I also have it setup so that when the program reads a !:;.? or whitespace it will look at the last character read, and if that is an e, it will take one off the syllable count.

This sounds wrong. What about words like "die" and "see"? Obviously you can only decrement the count if the word counted for more than one syllable.

In your case decrementing if the 'e' at the end was not part of a vowel group might suffice.

If that doesn't help: Maybe you don't clear the vowel flag after reading a consonant? I can't tell from your code.

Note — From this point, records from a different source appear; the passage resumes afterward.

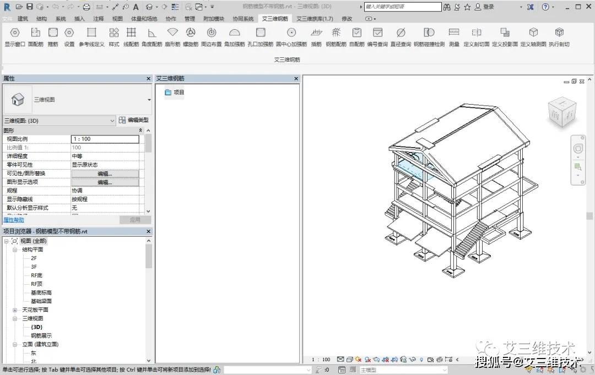Switch to the 结构 ribbon tab

[x=41, y=19]
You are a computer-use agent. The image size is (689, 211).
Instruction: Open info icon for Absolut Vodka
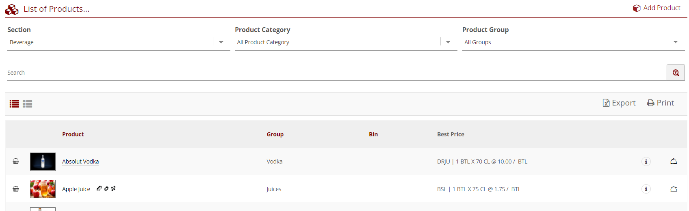[x=646, y=161]
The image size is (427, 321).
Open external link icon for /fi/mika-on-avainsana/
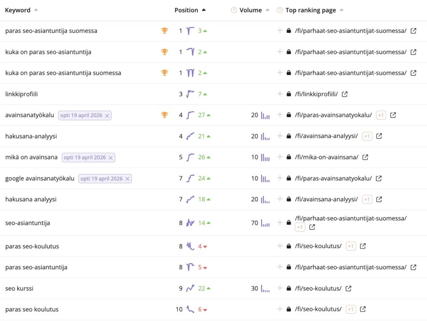pos(365,157)
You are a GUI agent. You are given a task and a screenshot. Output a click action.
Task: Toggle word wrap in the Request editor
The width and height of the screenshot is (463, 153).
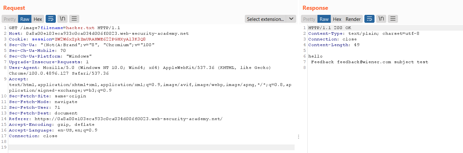pyautogui.click(x=51, y=19)
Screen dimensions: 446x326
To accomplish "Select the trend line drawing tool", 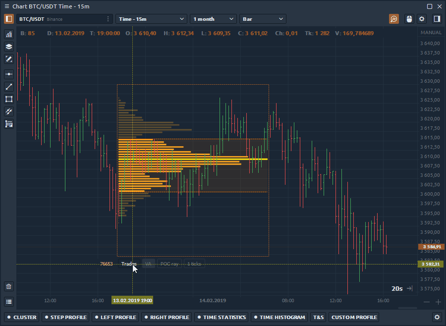I will [x=8, y=87].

What could really help you is debugging outputs. Let the program tell you what it is doing like:

"Read a vowel: e"

"Not counting the vowel e because [...]"

zockman
Thanks for the input, i've added some of my code above. But honestly think I'm just goinng to have to do some debugging, see if I can narrow it down to a block of code that isn't working.
Blackbinary
+1  A: 

You need a Finite State Machine


In a sense, every program is a state machine, but typically in the programming racket by "state machine" we mean a strictly organized loop that does something like:

while (1) {
  switch(current_state) {
    case STATE_IDLE:
      if (evaluate some condition)
        next_state = STATE_THIS;
      else
        next_state = STATE_THAT;
      break
    case STATE_THIS:
      // some other logic here
      break;
    case STATE_THAT:
      // yet more
      break;
  }
  state = next_state;
}

Yes, you can solve this kind of program with general spaghetti code. Although legacy spaghetti code with literal jumps isn't seen any more, there is a school of thought which resists grouping lots and lots of conditionals and nested conditionals in a single function, in order to minimize cyclomatic complexity. To mix metaphors, a big rat's-nest of conditionals is kind of the modern version of spaghetti code.

By at least organizing the control flow into a state machine you compress some of the logic into a single plane and it becomes much easier to visualize the operations and make individual changes. A structure is created that, while rarely the shortest possible expression, is at least easy to modify and incrementally alter.

DigitalRoss
This is a C question, I think your (pseudo)code would clearer with break; in appropriate places.
John Knoeller
Roger, done....
DigitalRoss
A: 

Looking at your code, I suspect some of the logic has gotten lost in the excessive size. Your main snippet appears equivalent to something like this:

chrctr = tolower(chrctr);

if (strchr(chrctr, "aeiou")) {
    isE = (chrctr == 'e');
    endSylb = !skipSylb;
    skipSylb = 1; // May not be you want, but it's what you have.
}
else {
    skipSylb = endSylb = 0;
}

Personally, I think trying to count syllables algorithmically is nearly hopeless, but if you really want to, I'd take a look at the steps in the Porter stemmer for some guidance about how to break up English words in a semi-meaningful way. It's intended to strip off suffixes, but I suspect the problems being solved are similar enough that it might provide at least a little inspiration.

Jerry Coffin
since this is for an assignment, I've defined in my original post just what a syllable is. I understand that in practice it is much harder to define. To understand my code, this is what happens:As soon as a vowel is found, it adds one to the syllable count. This will cover lone vowels and groups, by setting skipSylb = 1. This means if the next letter is a vowel, it does NOT add to the count again.I'm not sure what you mean by `endSlyb = !skipSylb;` as i've never seen that notation before.
Blackbinary
In `enySylb=!skipSylb`, the '!' means "not", so if `skipSylb==0`, `endSylb` becomes a 1, and if `skipSylb==1`, `endSylb` becomes 0.